Source material section start

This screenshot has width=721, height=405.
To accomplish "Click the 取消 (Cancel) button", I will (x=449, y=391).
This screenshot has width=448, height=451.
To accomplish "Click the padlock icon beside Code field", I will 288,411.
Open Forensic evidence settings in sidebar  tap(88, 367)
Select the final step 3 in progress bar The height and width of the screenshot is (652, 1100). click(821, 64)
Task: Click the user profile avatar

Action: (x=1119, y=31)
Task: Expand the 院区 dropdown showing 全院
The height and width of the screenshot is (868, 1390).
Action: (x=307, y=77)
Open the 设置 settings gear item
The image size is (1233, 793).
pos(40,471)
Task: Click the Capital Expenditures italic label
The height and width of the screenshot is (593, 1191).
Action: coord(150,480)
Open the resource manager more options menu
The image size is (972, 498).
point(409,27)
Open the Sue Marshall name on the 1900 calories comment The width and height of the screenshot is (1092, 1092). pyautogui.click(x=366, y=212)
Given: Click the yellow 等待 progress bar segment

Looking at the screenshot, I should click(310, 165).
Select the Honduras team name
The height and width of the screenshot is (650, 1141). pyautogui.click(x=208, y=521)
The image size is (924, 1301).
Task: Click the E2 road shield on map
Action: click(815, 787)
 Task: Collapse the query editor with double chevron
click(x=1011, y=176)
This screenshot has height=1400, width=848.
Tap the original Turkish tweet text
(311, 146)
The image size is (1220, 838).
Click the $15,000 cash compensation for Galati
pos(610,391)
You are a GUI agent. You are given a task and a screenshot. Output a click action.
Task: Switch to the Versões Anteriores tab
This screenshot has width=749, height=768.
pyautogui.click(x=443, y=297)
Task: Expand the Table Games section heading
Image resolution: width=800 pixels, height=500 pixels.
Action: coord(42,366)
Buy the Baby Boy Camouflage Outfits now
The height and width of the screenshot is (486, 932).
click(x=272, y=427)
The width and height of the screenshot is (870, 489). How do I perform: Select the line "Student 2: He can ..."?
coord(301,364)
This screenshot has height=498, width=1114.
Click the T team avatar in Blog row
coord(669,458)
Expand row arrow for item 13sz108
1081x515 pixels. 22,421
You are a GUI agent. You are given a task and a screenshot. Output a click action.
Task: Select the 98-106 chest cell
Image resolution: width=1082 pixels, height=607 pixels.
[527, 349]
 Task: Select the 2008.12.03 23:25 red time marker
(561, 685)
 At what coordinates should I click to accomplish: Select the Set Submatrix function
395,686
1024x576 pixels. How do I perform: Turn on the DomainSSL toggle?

Source material section end

=== Exercise ===
Please output the records shown above, with every character intact.

=== Result of the task ===
This screenshot has width=721, height=405.
To accomplish "Click the 取消 (Cancel) button", I will (x=449, y=391).
This screenshot has width=448, height=451.
To accomplish "Click the padlock icon beside Code field", I will 288,411.
Open Forensic evidence settings in sidebar  tap(88, 367)
Select the final step 3 in progress bar The height and width of the screenshot is (652, 1100). click(821, 64)
Task: Click the user profile avatar

Action: (x=1119, y=31)
Task: Expand the 院区 dropdown showing 全院
The height and width of the screenshot is (868, 1390).
Action: (x=307, y=77)
Open the 设置 settings gear item
The image size is (1233, 793).
pos(40,471)
Task: Click the Capital Expenditures italic label
The height and width of the screenshot is (593, 1191).
Action: coord(150,480)
Open the resource manager more options menu
The image size is (972, 498).
point(409,27)
Open the Sue Marshall name on the 1900 calories comment The width and height of the screenshot is (1092, 1092). pyautogui.click(x=366, y=212)
Given: Click the yellow 等待 progress bar segment

Looking at the screenshot, I should click(310, 165).
Select the Honduras team name
The height and width of the screenshot is (650, 1141). pyautogui.click(x=208, y=521)
The image size is (924, 1301).
Task: Click the E2 road shield on map
Action: click(815, 787)
 Task: Collapse the query editor with double chevron
click(x=1011, y=176)
This screenshot has height=1400, width=848.
Tap the original Turkish tweet text
(311, 146)
The image size is (1220, 838).
Click the $15,000 cash compensation for Galati
pos(610,391)
You are a GUI agent. You are given a task and a screenshot. Output a click action.
Task: Switch to the Versões Anteriores tab
This screenshot has width=749, height=768.
pyautogui.click(x=443, y=297)
Task: Expand the Table Games section heading
Image resolution: width=800 pixels, height=500 pixels.
Action: coord(42,366)
Buy the Baby Boy Camouflage Outfits now
The height and width of the screenshot is (486, 932).
click(x=272, y=427)
The width and height of the screenshot is (870, 489). How do I perform: Select the line "Student 2: He can ..."?
coord(301,364)
This screenshot has height=498, width=1114.
Click the T team avatar in Blog row
coord(669,458)
Expand row arrow for item 13sz108
1081x515 pixels. 22,421
You are a GUI agent. You are given a task and a screenshot. Output a click action.
Task: Select the 98-106 chest cell
Image resolution: width=1082 pixels, height=607 pixels.
[527, 349]
 Task: Select the 2008.12.03 23:25 red time marker
(561, 685)
 At what coordinates should I click to accomplish: Select the Set Submatrix function
395,686
1024x576 pixels. How do I perform: Turn on the DomainSSL toggle?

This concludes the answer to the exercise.